EXERCISE A: Return the passage from the Red Dwarf blog post exactly as it appears, starting with "October 2nd 2006" and going on through "way from home.".
EXERCISE B: Take the Red Dwarf blog post further, picking up right after its last sentence.

DOCUMENT EXTRACT:
------------------------------------

October 2nd 2006 09:51


'Red Dwarf' is a great science-fiction/comedy television series that ran for around 10 years in the UK. It concerns one Dave Lister, a lowly technician aboard the mining ship Red Dwarf. He smuggles a cat onboard the ship for company, but the offence manages to get him put into stasis (suspended animation) for 18 months as punishment. Meanwhile, while he's frozen in time, his annoying bunkmate and superior - Arnold J. Rimmer - accidentally causes the deaths of everyone on the entire ship. The radiation levels that result from the accident make it too dangerous for the ship's computer, Holly, to let Lister out of stasis. So Lister stays frozen in time for 3 million years. When the radiation finally dies down enough for him to be let out, he finds he is now the last human left alive in a lonely universe, and that the ship is a long way from home.


It's a very funny series, trading on great character dynamics and inventive comedy for laughs, with just a little bit of tragedy unscoring it all. Why am I talking about this TV show in a books blog? Well, the show's creators - Rob Grant and Douglas Naylor - also wrote some books based on the show.



The books were written after the show started on television, but they aren't really connected to the series at all. The books start at the beginning, re-writing the series in novel form - allowing for bigger and more epic storytelling, and giving the writers a second chance to iron out any kinks they might've found in the television series.


The first book, simply titled 'Red Dwarf' (sometimes referred to as 'Infinity Welcomes Careful Drivers'), begins with Lister coming aboard Red Dwarf and his meeting of Rimmer - a lowly and amusingly petty character who strikes up an instant rapport of mutual dislike with Lister. The book does a good job of fleshing out the various characters and their origins and re-uses some of the better storylines from the television series to sculpt a bigger picture.

------------------------------------

INFORMATION PROVIDED:
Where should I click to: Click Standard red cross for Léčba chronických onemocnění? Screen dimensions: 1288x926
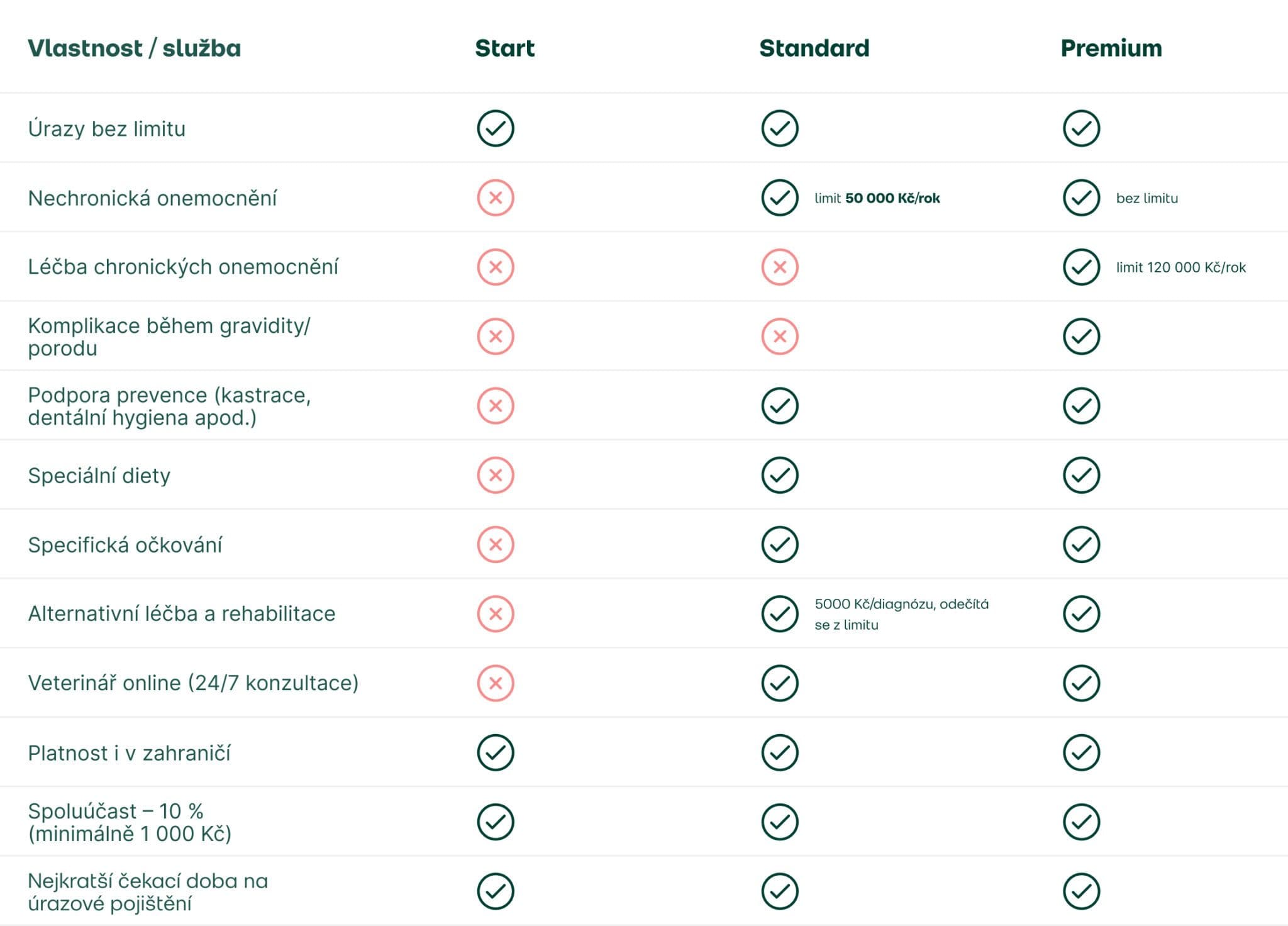tap(780, 267)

------------------------------------

RESULT A:
October 2nd 2006 09:51


'Red Dwarf' is a great science-fiction/comedy television series that ran for around 10 years in the UK. It concerns one Dave Lister, a lowly technician aboard the mining ship Red Dwarf. He smuggles a cat onboard the ship for company, but the offence manages to get him put into stasis (suspended animation) for 18 months as punishment. Meanwhile, while he's frozen in time, his annoying bunkmate and superior - Arnold J. Rimmer - accidentally causes the deaths of everyone on the entire ship. The radiation levels that result from the accident make it too dangerous for the ship's computer, Holly, to let Lister out of stasis. So Lister stays frozen in time for 3 million years. When the radiation finally dies down enough for him to be let out, he finds he is now the last human left alive in a lonely universe, and that the ship is a long way from home.

RESULT B:
The second book, 'Better Than Life', picks up directly from the first book and continues the themes of desperate lonliness and boredom that underscore the story - using one or two storylines from the television series and really opening them out onto a much bigger canvas. We follow Lister into his old age and finally see the Red Dwarf crew catch up with Earth - something that never happened in the show.



From here the two authors broke their partnership. Douglas Naylor wrote the follow up, 'The Last Human', on his own - bringing a more Douglas Adams-like flavour to the story and giving it a more space-opera feel, as well as introducing two or three other major characters. It's probably my least favourite of the four Red Dwarf novels, but it's still very good all the same.

Rob Grant, a few years later, also wrote a follow up - one that directly contradicts the events that Naylor depicted. Whilst this might be annoying to some readers, I think you just have to take the split between the writers with a grain of salt and enjoy each of their individual follow-ups as independent entities. Grant's book, 'Backwards', is a lot more complex than 'The Last Human' and feels a little bit more like the earlier series of Red Dwarf than Naylor's book.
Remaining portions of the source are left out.